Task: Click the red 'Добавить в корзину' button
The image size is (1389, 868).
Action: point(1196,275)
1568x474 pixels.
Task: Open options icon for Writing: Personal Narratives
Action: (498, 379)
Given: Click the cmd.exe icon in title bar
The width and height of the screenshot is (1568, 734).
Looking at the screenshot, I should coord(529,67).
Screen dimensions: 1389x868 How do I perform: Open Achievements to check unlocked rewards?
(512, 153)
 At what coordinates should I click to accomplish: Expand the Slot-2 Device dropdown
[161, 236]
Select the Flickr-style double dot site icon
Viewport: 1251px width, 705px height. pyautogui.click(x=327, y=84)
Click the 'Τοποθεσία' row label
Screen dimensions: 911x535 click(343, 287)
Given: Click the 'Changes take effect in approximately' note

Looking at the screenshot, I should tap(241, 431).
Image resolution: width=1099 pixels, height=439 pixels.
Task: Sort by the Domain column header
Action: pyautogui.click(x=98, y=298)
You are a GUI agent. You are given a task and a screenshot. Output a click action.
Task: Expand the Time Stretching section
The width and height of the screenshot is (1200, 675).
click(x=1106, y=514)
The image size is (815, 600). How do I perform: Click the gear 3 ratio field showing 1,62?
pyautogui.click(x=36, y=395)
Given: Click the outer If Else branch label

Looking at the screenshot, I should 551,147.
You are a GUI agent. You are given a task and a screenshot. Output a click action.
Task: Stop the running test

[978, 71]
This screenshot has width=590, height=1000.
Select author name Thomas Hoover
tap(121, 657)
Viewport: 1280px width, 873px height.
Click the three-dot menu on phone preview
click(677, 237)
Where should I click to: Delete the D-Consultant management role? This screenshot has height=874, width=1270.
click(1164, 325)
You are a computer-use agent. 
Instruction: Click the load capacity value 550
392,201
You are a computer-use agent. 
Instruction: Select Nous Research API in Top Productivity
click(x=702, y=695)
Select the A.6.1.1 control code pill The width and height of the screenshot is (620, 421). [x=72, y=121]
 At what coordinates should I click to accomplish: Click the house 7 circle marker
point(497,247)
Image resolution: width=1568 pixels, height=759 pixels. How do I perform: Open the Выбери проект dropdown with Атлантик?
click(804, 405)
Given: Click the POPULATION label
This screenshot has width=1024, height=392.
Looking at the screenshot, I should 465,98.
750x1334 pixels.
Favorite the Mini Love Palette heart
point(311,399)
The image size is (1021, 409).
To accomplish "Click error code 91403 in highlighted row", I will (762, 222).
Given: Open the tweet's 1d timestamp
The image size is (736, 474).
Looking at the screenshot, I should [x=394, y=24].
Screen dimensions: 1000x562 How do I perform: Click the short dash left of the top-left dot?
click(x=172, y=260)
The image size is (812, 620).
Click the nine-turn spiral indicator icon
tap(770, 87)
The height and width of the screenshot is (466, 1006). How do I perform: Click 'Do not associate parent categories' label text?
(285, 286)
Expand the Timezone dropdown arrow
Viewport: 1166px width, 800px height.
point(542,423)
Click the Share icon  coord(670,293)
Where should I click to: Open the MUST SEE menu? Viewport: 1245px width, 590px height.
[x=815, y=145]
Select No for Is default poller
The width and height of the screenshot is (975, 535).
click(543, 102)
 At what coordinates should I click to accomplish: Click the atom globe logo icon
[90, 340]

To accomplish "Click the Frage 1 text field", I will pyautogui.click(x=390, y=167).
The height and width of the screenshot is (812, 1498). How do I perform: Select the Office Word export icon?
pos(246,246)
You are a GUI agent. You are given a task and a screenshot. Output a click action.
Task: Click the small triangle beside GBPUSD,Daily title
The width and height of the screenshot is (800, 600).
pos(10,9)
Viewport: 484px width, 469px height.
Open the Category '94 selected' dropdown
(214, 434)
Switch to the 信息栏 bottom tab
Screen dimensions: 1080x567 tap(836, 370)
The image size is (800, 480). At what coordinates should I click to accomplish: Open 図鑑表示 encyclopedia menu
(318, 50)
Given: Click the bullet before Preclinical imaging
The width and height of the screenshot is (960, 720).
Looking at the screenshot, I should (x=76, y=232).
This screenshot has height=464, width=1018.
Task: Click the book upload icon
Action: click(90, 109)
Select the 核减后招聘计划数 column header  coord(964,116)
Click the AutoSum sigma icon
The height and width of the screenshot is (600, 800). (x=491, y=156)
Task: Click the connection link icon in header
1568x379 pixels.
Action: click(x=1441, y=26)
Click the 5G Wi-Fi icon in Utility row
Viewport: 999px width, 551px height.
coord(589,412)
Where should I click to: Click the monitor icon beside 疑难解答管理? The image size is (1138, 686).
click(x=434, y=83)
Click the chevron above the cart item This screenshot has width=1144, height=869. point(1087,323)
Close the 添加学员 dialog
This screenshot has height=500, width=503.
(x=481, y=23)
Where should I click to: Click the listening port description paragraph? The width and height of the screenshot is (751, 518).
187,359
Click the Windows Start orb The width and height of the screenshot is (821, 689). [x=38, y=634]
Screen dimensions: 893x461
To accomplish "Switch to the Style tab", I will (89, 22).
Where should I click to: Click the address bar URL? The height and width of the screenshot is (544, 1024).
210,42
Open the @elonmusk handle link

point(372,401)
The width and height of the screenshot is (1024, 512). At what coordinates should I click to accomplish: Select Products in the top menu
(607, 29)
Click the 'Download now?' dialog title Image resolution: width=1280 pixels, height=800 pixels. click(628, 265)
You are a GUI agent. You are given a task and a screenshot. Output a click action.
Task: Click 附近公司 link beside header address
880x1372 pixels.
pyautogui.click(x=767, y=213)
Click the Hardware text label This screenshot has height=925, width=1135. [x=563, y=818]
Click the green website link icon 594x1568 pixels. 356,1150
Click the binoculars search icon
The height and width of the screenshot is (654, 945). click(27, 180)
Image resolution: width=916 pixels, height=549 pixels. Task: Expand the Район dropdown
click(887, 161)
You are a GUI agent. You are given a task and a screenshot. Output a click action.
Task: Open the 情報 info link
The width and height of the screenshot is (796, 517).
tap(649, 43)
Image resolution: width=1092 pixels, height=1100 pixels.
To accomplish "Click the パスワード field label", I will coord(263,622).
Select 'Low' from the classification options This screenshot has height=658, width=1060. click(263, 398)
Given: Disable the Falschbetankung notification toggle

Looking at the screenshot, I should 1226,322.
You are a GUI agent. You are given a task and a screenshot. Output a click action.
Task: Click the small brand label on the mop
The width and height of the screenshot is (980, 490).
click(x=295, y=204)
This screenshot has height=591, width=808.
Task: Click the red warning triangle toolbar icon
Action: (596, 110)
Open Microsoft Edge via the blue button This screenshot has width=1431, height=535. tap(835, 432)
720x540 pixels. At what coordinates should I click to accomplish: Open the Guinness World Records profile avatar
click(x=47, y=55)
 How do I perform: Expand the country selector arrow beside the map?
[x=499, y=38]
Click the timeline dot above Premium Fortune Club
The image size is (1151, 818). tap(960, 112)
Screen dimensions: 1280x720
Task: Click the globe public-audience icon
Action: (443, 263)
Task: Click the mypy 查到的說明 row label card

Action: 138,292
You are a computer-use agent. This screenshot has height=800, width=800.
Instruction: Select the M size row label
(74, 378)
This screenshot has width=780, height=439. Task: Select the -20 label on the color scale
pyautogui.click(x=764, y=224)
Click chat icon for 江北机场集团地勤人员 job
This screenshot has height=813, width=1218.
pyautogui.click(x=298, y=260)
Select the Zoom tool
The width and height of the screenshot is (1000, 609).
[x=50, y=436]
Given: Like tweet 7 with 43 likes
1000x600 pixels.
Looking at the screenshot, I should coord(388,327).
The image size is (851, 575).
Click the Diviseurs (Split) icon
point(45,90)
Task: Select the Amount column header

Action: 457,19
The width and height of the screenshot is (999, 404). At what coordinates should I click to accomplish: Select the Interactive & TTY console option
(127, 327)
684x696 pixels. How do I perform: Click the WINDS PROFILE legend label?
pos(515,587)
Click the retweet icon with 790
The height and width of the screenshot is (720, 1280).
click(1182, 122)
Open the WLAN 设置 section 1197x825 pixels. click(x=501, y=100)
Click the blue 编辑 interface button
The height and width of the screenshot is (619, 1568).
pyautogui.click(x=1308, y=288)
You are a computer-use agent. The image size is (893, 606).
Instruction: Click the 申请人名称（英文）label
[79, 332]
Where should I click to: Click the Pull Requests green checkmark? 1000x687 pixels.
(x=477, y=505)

• PROBLEM REQUIREMENTS: Copy the lines above exactly. Start with the line containing "At what coordinates should I click to accomplish: Click the atom", end with the line containing "Screen dimensions: 893x461", and include both.

• OUTPUT OF THE TASK:
 At what coordinates should I click to accomplish: Click the atom globe logo icon
[90, 340]

To accomplish "Click the Frage 1 text field", I will pyautogui.click(x=390, y=167).
The height and width of the screenshot is (812, 1498). How do I perform: Select the Office Word export icon?
pos(246,246)
You are a GUI agent. You are given a task and a screenshot. Output a click action.
Task: Click the small triangle beside GBPUSD,Daily title
The width and height of the screenshot is (800, 600).
pos(10,9)
Viewport: 484px width, 469px height.
Open the Category '94 selected' dropdown
(214, 434)
Switch to the 信息栏 bottom tab
Screen dimensions: 1080x567 tap(836, 370)
The image size is (800, 480). At what coordinates should I click to accomplish: Open 図鑑表示 encyclopedia menu
(318, 50)
Given: Click the bullet before Preclinical imaging
The width and height of the screenshot is (960, 720).
Looking at the screenshot, I should (x=76, y=232).
This screenshot has height=464, width=1018.
Task: Click the book upload icon
Action: click(90, 109)
Select the 核减后招聘计划数 column header  coord(964,116)
Click the AutoSum sigma icon
The height and width of the screenshot is (600, 800). (x=491, y=156)
Task: Click the connection link icon in header
1568x379 pixels.
Action: click(x=1441, y=26)
Click the 5G Wi-Fi icon in Utility row
Viewport: 999px width, 551px height.
coord(589,412)
Where should I click to: Click the monitor icon beside 疑难解答管理? The image size is (1138, 686).
click(x=434, y=83)
Click the chevron above the cart item This screenshot has width=1144, height=869. point(1087,323)
Close the 添加学员 dialog
This screenshot has height=500, width=503.
(x=481, y=23)
Where should I click to: Click the listening port description paragraph? The width and height of the screenshot is (751, 518).
187,359
Click the Windows Start orb The width and height of the screenshot is (821, 689). [x=38, y=634]
Screen dimensions: 893x461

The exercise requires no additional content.